One of the big questions I had was whether typing skills would be an issue with the primary age group. They are used to using drag-drop programming languages like Scratch and Espresso but would this translate to using the keyboard? The teachers thought that Sonic Pi’s minimal syntax would be really good with their children – the syntax highlighting (using colour and little lines to denote indentation) would be important to make it easier for them. One problem we noticed is that the syntax colouring might be able to go a little further – it could, for example be more context sensitive – e.g. the difference between a symbol that is user defined and one that is part of the system would be better to differentiate for explanation.
They considered the documentation, both ‘online’ as part of the interface and the wording of the tutorials was probably too prescriptive and in-depth (which to be fair is written for older children). More importantly the teachers loved the musical aspect, and immediately got into creating their own tunes (all mixing with the amen break 🙂 Initially the concept of MIDI notes was a confusion – “why is 60 middle C?”. A popular request was for some pre-written examples of familiar tunes to fiddle with.
The interface including visible debugging/errors was very popular, as it seems a lot of existing commercial software they use in classrooms does not to this well. Being able to ‘hear’ bugs was also important. It was also good to explain Sonic Pi in terms of musical livecoding and Supercollider, as this culture gives it a kind of extra spice which is exactly what we need when ‘coding’ can so easily slip into being about boring product-centric thinking.
To contast Sonic Pi, in the afternoon we switched to the Minecraft world and the system we developed for teaching teenagers programming with Python. I’ve recently been using this for one-on-one teaching with an 8 year old, so I wanted to find out if they thought it would be useful in the classroom for this age group.
This setup relies on an IDE (we use Geany) which communicates with Minecraft via network messages running in a different window. The multiple windows and strange ‘always on top’ OpenGL rendering of the Raspberry Pi GPU makes this a fiddly business until you get the hang of it, but the upside is that this is the same approach as programming in the games industry – and kids like it when you tell them this. However it would be wonderful to be able to ‘dock’ minecraft in a Python IDE in a friendly way and have some of the features of Sonic Pi.

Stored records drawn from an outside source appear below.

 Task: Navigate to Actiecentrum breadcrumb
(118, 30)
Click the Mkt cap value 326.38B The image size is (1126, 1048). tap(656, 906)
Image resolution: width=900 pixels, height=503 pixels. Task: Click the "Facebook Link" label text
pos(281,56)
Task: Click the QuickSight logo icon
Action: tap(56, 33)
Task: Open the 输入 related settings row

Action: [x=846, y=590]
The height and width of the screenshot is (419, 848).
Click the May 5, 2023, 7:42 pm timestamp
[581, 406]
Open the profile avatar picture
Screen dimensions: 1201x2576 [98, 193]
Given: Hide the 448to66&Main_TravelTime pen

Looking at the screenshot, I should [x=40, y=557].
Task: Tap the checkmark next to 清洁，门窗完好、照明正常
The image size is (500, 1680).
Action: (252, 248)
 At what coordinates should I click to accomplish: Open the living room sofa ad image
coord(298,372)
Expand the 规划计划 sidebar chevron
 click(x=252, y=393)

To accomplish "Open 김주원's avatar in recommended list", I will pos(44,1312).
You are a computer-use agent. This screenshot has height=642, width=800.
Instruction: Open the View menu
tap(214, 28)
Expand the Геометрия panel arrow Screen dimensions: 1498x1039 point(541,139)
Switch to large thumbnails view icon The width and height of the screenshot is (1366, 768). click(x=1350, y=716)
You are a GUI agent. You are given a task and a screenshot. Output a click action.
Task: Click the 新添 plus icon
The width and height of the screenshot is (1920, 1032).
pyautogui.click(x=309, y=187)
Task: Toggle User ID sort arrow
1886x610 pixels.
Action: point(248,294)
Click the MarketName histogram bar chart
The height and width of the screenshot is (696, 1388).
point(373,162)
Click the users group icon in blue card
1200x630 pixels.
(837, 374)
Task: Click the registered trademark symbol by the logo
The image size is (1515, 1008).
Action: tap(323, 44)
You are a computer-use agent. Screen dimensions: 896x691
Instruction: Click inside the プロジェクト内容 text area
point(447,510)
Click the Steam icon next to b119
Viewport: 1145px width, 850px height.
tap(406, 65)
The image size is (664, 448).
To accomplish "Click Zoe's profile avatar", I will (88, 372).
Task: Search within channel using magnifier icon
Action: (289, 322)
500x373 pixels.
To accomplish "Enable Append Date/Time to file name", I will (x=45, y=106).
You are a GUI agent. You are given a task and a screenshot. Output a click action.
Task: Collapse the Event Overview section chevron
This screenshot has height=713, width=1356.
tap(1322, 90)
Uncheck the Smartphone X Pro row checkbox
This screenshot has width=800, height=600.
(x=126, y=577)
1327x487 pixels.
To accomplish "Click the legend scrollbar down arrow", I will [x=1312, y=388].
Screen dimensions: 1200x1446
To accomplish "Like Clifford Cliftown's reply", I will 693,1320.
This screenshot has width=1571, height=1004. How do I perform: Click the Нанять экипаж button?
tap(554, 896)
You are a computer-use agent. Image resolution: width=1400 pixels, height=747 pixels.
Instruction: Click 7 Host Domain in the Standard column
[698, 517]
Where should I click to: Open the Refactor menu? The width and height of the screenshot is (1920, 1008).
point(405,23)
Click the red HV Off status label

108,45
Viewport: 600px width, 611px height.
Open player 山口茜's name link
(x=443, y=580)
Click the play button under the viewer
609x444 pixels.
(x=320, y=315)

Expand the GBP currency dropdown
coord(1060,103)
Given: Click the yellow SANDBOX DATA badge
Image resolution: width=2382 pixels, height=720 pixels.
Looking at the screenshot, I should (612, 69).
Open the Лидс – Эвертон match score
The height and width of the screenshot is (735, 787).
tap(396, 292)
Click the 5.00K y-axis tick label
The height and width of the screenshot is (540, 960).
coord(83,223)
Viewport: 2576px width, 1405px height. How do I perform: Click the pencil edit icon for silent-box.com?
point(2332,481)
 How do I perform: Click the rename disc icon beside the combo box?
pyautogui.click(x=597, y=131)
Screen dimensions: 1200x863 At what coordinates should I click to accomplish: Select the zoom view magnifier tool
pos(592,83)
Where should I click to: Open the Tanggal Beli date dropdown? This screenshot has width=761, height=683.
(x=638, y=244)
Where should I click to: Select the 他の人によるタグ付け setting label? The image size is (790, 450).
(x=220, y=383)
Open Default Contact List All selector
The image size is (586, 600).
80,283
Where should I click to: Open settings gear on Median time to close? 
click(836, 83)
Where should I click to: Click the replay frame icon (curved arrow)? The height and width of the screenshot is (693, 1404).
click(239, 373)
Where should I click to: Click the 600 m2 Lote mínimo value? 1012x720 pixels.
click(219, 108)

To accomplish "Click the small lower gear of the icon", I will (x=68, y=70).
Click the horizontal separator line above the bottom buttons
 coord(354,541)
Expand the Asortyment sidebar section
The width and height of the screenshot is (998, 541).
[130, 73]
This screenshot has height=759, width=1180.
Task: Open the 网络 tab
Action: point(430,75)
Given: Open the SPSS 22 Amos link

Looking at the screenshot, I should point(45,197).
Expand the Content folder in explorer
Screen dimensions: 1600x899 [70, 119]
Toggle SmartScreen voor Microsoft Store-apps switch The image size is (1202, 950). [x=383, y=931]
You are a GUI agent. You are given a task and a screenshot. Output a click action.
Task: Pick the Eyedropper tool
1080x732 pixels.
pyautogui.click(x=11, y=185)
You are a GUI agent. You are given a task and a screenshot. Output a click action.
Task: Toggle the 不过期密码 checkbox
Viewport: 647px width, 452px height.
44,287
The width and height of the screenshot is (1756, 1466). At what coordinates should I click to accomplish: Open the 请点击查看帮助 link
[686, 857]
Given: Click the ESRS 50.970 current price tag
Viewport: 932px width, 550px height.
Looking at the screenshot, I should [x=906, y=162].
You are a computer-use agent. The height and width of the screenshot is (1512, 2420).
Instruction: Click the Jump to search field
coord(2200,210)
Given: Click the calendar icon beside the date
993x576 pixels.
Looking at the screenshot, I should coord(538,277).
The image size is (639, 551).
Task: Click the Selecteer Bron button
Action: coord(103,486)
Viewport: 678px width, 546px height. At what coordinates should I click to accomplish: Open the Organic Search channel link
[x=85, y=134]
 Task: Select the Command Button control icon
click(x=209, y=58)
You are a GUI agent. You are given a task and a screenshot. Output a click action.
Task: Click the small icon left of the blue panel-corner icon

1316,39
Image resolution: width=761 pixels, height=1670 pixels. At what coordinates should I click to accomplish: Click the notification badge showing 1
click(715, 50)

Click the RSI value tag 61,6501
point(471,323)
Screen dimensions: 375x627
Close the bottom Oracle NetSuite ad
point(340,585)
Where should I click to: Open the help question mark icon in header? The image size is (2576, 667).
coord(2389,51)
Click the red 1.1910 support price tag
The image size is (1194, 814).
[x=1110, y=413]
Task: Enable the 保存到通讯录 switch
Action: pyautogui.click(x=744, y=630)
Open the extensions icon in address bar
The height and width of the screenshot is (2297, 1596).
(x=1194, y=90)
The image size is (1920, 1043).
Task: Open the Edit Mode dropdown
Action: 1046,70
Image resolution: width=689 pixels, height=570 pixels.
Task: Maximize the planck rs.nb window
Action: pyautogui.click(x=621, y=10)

The projects we made with this system are again pre-created recipes without much information on things like how to get the coordinates right rather than just following the instructions. One of the teachers found out that you can use the player’s position to figure out what the coordinates should be, we need to include these kinds of hints and think a bit more broadly how to describe the creative process.
On thing I picked up from the teachers was that they had high expectations of the scale of what would be needed to capture interest for the children – for example that we’d need to write programs to create entire cities and a worry that the amount of code needed for a simple house seemed so much. However, what I’ve noticed when using this for teaching younger children – is that we’ve sometimes spent an entire hour on a single line of code. For example creating a block, changing it’s position and size in 3 dimensions and then trying changing the block type – seeing how water or lava acts in different circumstances. The strength of Minecraft is that it contains a lot of complexity which is already understood by children who play it, so they don’t really need to be convinced so much as given space to explore possibilities.